Para trabalhar como “biker” do Deliveroo, o método é simples. “Basta ter uma bicicleta e um smartphone”, explica. A única condição, diz, é abrir um registro de empresa. Como a maioria das empresas de entrega de pratos, a Deliveroo não contrata diretamente seus colaboradores. O que, para Adame, tem muitas vantagens: “Somos bem pagos, os horários de trabalho são flexíveis, trabalhamos quando queremos, não temos chefe: sou meu próprio chefe”.
Entusiasmado, ele explica o que tanto o atrai na função: “eu adoro andar de bicicleta, e passear por Paris a duas rodas é muito legal. Por conta desse trabalho, acabo conhecendo muitas pessoas e lugares”. De férias da universidade e com mais tempo livre para se dedicar ao trabalho, ele faz uma média por dia de 60 quilômetros em duas rodas. E sublinha: “o salário é bom”.
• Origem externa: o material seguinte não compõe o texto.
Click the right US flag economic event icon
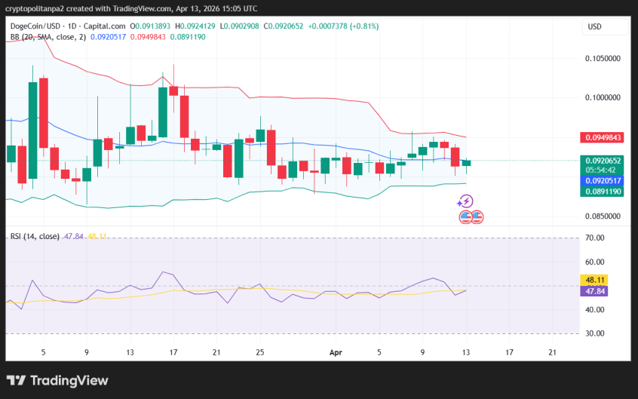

Adame ressalta que é pago por hora, por entrega e a cada duas semanas. Nos últimos 15 dias, o universitário trabalhou 80 horas e recebeu o salário líquido de € 1.370 (cerca de R$ 5.044). Além disso, enfatiza, recebe bônus que variam entre € 30 e € 50 (R$ 110,5 e R$ 184) se trabalha nos fins de semana e em dias de chuva.
Uberização do mercado de trabalho
O jovem parece não ter problema com a tão evocada “uberização do trabalho” na França. Para ele, “biker” é um trabalho como qualquer outro, “que pode ou não prosperar”. “Como a empresa tem funcionado bem, acredito que meu trabalho continuará dando certo também”, prevê.
Como constata Libeau, em apenas um ano de funcionamento de Deliveroo na França, 1 milhão de entregas foram realizadas. “Os pedidos têm um aumento de 20% a cada duas semanas”, o que garante o sucesso da empresa.
Diante das críticas sobre a falta de engajamento com os “bikers”, Libeau garante que “os colaboradores estão satisfeitos em trabalhar, os clientes e os restaurantes estão felizes com o serviço”. “Diante dessa situação, não vejo porque questionar o que fazemos”, conclui.
Já Mittermüller contesta a comparação com o Uber. “Os motoristas do Uber trabalham em tempo integral. Já a Foodora conta com estudantes ou jovens que trabalham em diversos locais ou que desenvolvem outras atividades e que farão as entregas de acordo com suas disponibilidades”, explica.